Her father had told her, her mother was a servant who died giving birth so why all these lies? Why had her grandfather hidden her in that distant village? She felt she had lost the last hope of finding a heart that truly loved her.
Behind her, Jaguar stepped out, following her path, but his phone rang. It was his grandfather, his frail voice trembling over the line:
- Jaguar... I need to talk to you. Come quickly. I must tell you a secret about Fati.
Jaguar let out a cold, confident smile and cut his grandfather off:
- You want to tell me that she is your granddaughter... don't you?
A Message from the Author.. From the Pulse of the Paper
"I have always believed that ink only flows when the heart bleeds first..."

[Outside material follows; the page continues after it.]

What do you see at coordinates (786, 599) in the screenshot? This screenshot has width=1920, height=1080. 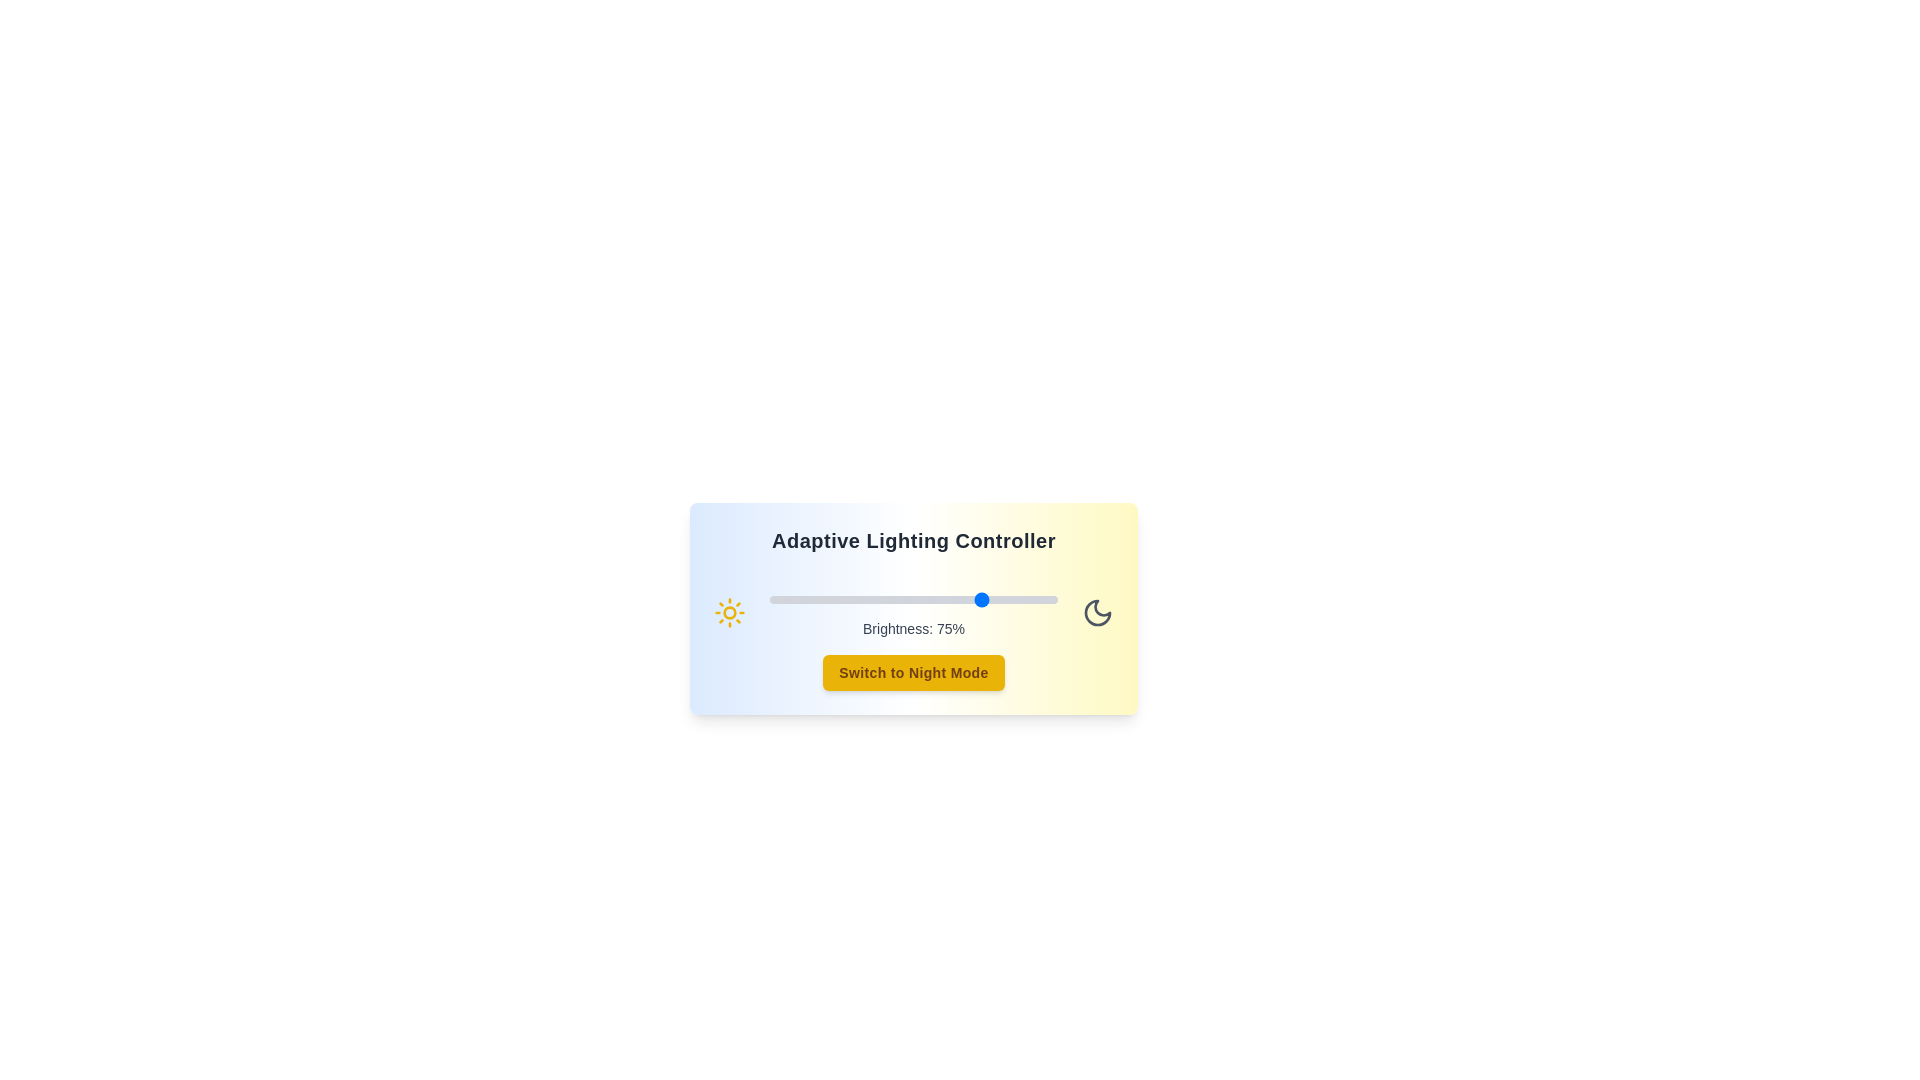 I see `the brightness level` at bounding box center [786, 599].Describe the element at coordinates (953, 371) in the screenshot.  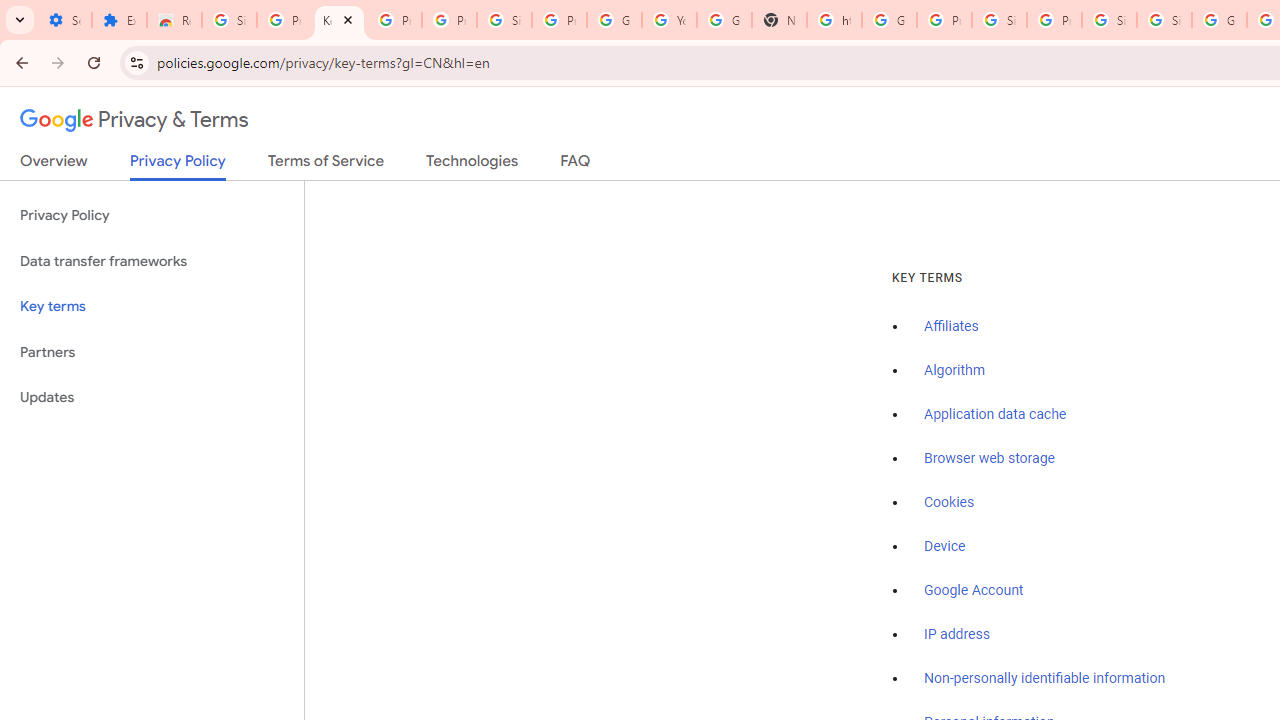
I see `'Algorithm'` at that location.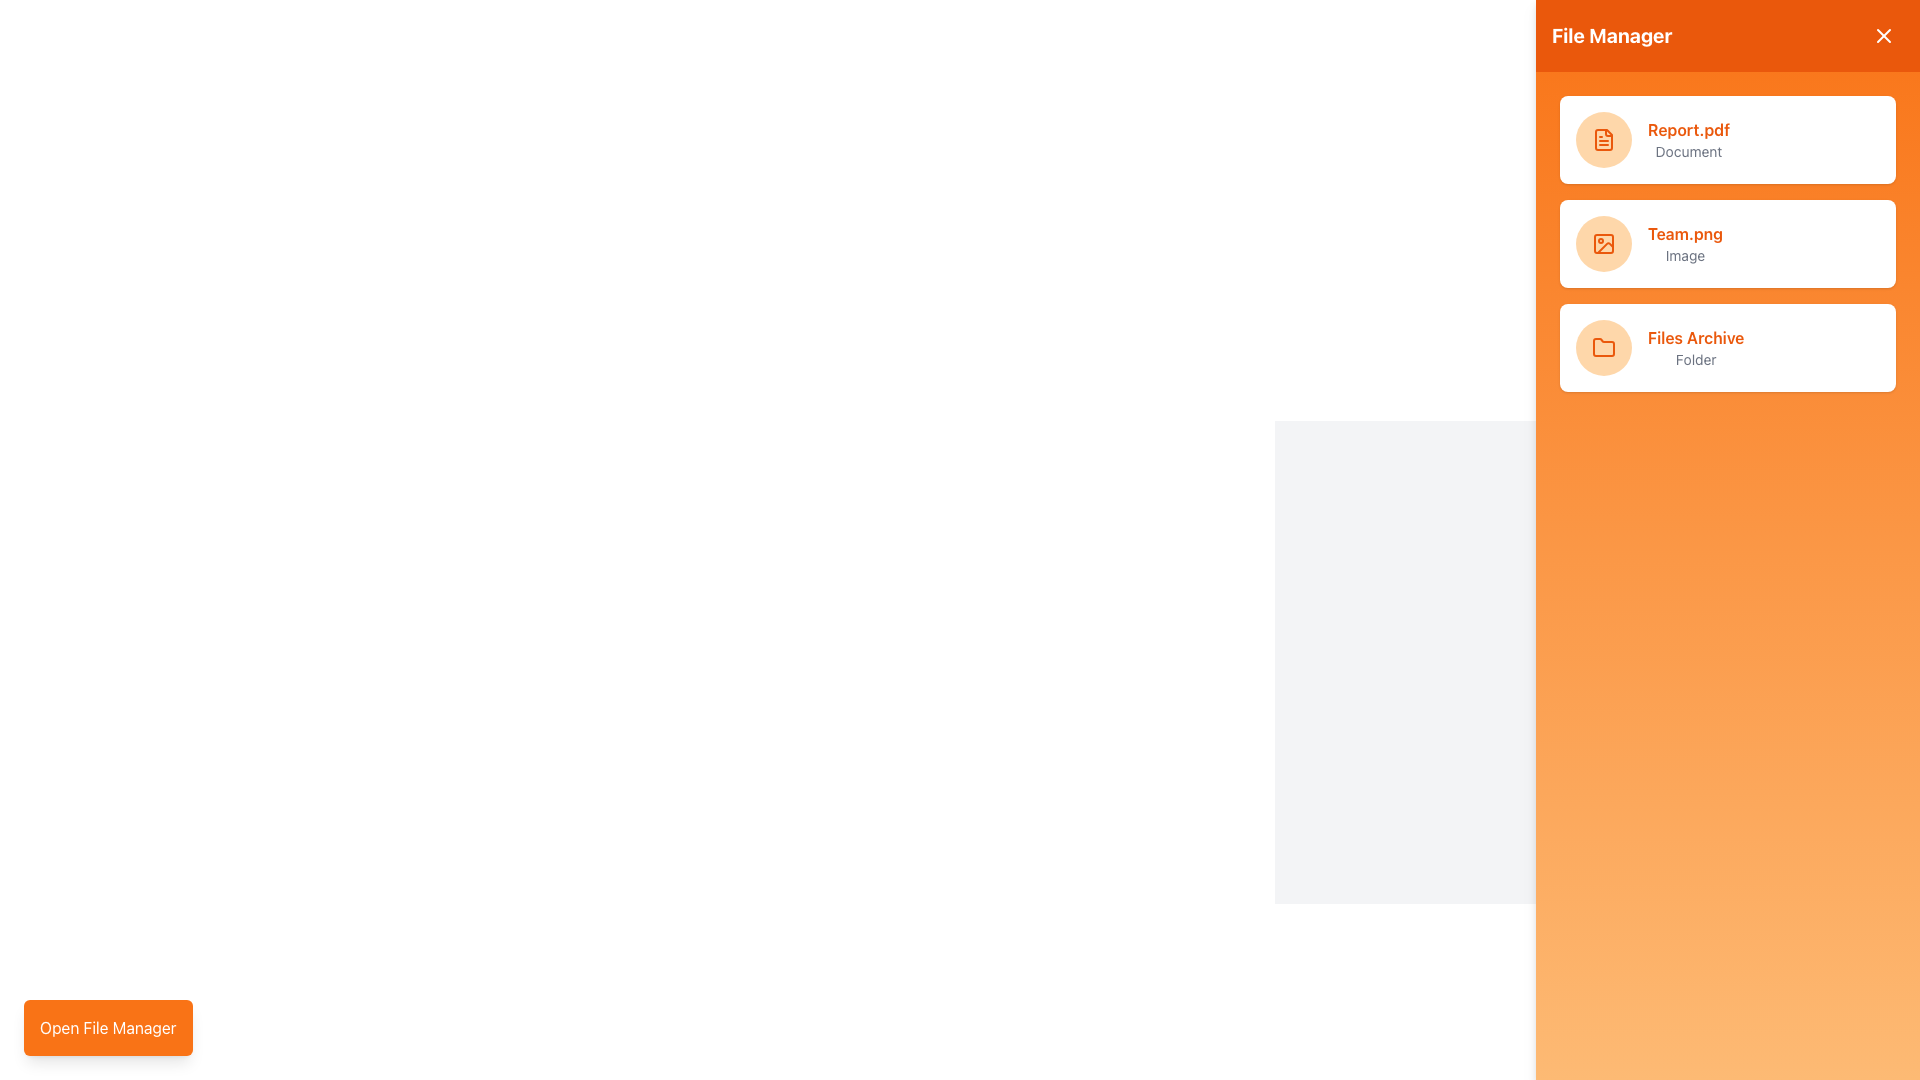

I must confess that as I was writing the details of this chapter, "Fati" wasn't the only one weeping amidst those tall yellow grasses my own tears were carving their path across the pages long before hers.
It is never easy for an author to watch a protagonist, whom she crafted out of strength and resilience, crumble before a new kind of "orphanhood." Not the orphanhood of death, but the orphanhood of truth. To discover that the person you thought was your "refuge" is merely a witness to a tragedy, and that your father your first sense of security had woven a web of lies to hide your light behind the cloak of a "maid's daughter."
I wrote this chapter with a trembling heart. I felt every sob Fati took as she searched for a lost, true love, and every shock Jaguar felt as he watched the walls of his world crack before the realization that Fati is the very "blood" he had long wronged.
Thank you for feeling their pain as deeply as I do... and thank you for walking this rugged path toward the truth with me.